On 17/12/2024 18:46, Waldek Hebisch wrote:

bart <bc@freeuk.com> wrote:

>
If you try to extract any meaning, it is that any control flow can be
expressed either with 'goto' or with 'recursive functions'.
>
This is what I picked up on. Who on earth would eschew 'goto' and use
such a disproportionately more complex and inefficient method like
recursive functions?

 
Due to silly conding standard?  Or in language that does not have
'goto'.

 
It was suggested that 'theoretically', 'goto' could be replaced by
recursive function calls.
 
Whether still within the context of a language with no other control
flow instructions, is not known.

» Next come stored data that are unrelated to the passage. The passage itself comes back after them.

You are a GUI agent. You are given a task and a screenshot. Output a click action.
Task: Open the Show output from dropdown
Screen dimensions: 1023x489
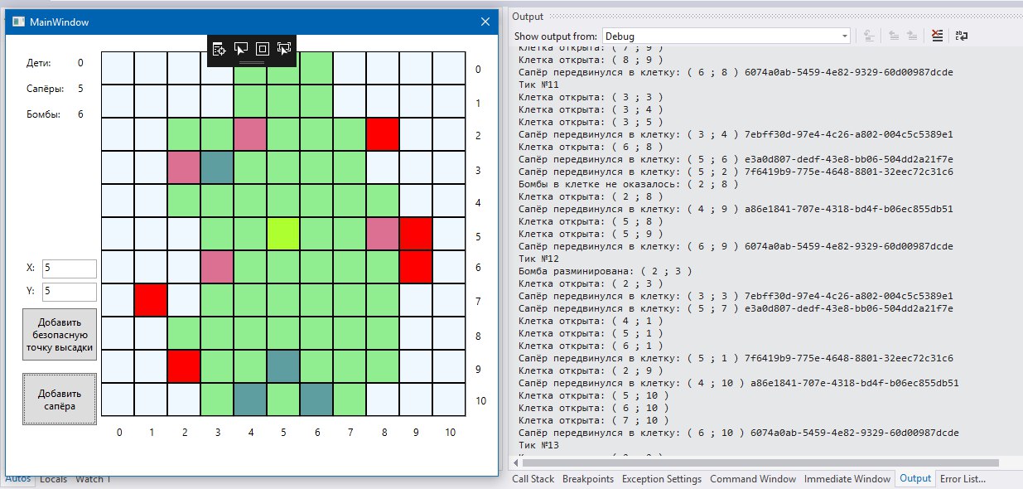[726, 36]
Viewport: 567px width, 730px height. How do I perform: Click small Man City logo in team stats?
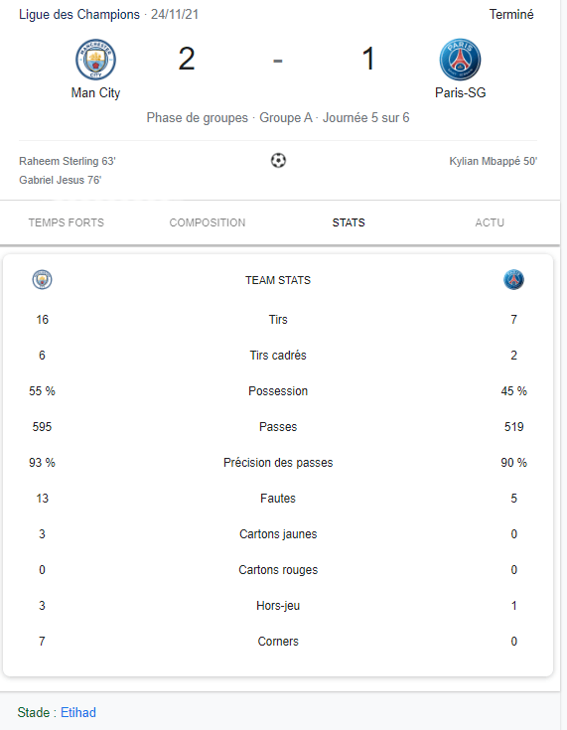(x=42, y=280)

The suggester also chose not to share
examples of how it would work.

The example I gave (and you snipped) was supposed to explain how
the technique works, but it seems that it is not enough.  So
let us look at another example.  Start from ordinary C code that
only uses global variables (this is not strictly necessary, but
let as make such assumption for simplicity):

int n;
int * a;
int b;
int i;

...
    /* Simple search loop */
    for(i = 0; i < n; i++) {
        if (a[i] == b) {
            break;
        }
    }

First, express flow control using only conditional and unconditional
jump:

  l0:
    i = 0;
    goto l3;
  l1:
    int c1 = a[i] == b;
    if (c1) {
      goto l4;
    } else {
      goto l2;
    }
  l2:
    i++;
  l3:
    int c2 = i < n;
    if (c2) {
        goto l1;
    } else {
        goto l4;
    }
  l4:
    ;

Note, I introduced more jumps than strictly necessary, so that
hunks between labels end either in conditional or unconditional
jump.

Next, replace each hunk staring in a label, up to (but not
including) next label, by a new function.  Replace final jumps
by function calls, for conditional jumps using the same trick
as in previous 'silly' example:

int n;
int * a;
int b;
int i;

void l2(void);
void l3(void);
void l4(void);

void l0(void) {
    i = 0;
    l3();
}

void l1(void) {
    void (*(t[2]))(void) = {l4, l2};
    int c1 = a[i] == b;
    (*(t[c1]))();
}

void l2(void) {
    i++;
    l3();
}

void l3(void) {
    void (*(t[]))(void) = {l1, l4};
    int c2 = i < n;
    (*(t[c2]))();
}

void l4(void) {
}

Note: 'l4' is different than other functions, intead of calling
something it returns, ensuring that the sequence of calls
eventually terminate.

I hope that principles are clear now.  If you compile this
with gcc at -O2 you will see that there are no calls
in generated code, only jumps.  Slightly better code is
generated by clang.  Note that generated code uses stack
only for final return.

BTW: you can see that currently tcc do not support this
coding style, that is code generated by tcc dully performs
all calls leading possibly to stack overflow and to
lower performance.  Code generated by tcc from "jumpy"
version looks slightly worse than code generated by
clang from version using calls.

--
                              Waldek Hebisch